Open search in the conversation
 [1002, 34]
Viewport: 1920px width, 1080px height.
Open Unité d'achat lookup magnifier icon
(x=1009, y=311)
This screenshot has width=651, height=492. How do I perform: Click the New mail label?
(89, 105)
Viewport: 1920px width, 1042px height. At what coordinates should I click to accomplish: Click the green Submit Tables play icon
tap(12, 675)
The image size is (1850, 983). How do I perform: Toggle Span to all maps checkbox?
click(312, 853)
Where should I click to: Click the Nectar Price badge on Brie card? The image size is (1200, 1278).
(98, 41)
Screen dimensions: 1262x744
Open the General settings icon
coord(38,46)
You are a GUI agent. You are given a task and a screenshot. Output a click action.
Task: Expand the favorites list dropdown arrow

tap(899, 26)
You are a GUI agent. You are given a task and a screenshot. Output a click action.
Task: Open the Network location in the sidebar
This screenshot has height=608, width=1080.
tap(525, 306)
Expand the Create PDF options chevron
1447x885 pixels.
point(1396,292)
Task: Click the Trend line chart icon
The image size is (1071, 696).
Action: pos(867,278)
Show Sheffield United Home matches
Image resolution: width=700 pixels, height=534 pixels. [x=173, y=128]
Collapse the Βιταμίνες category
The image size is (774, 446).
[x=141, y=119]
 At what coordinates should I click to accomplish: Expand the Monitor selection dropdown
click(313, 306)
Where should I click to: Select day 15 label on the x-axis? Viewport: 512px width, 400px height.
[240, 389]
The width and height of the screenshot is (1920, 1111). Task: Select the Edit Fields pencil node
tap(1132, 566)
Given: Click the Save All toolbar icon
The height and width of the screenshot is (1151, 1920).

## The problem
Reproduce the records above verbatim, keeping every line in its original order.

## Output for this task
Open search in the conversation
 [1002, 34]
Viewport: 1920px width, 1080px height.
Open Unité d'achat lookup magnifier icon
(x=1009, y=311)
This screenshot has width=651, height=492. How do I perform: Click the New mail label?
(89, 105)
Viewport: 1920px width, 1042px height. At what coordinates should I click to accomplish: Click the green Submit Tables play icon
tap(12, 675)
The image size is (1850, 983). How do I perform: Toggle Span to all maps checkbox?
click(312, 853)
Where should I click to: Click the Nectar Price badge on Brie card? The image size is (1200, 1278).
(98, 41)
Screen dimensions: 1262x744
Open the General settings icon
coord(38,46)
You are a GUI agent. You are given a task and a screenshot. Output a click action.
Task: Expand the favorites list dropdown arrow

tap(899, 26)
You are a GUI agent. You are given a task and a screenshot. Output a click action.
Task: Open the Network location in the sidebar
This screenshot has height=608, width=1080.
tap(525, 306)
Expand the Create PDF options chevron
1447x885 pixels.
point(1396,292)
Task: Click the Trend line chart icon
The image size is (1071, 696).
Action: pos(867,278)
Show Sheffield United Home matches
Image resolution: width=700 pixels, height=534 pixels. [x=173, y=128]
Collapse the Βιταμίνες category
The image size is (774, 446).
[x=141, y=119]
 At what coordinates should I click to accomplish: Expand the Monitor selection dropdown
click(313, 306)
Where should I click to: Select day 15 label on the x-axis? Viewport: 512px width, 400px height.
[240, 389]
The width and height of the screenshot is (1920, 1111). Task: Select the Edit Fields pencil node
tap(1132, 566)
Given: Click the Save All toolbar icon
The height and width of the screenshot is (1151, 1920).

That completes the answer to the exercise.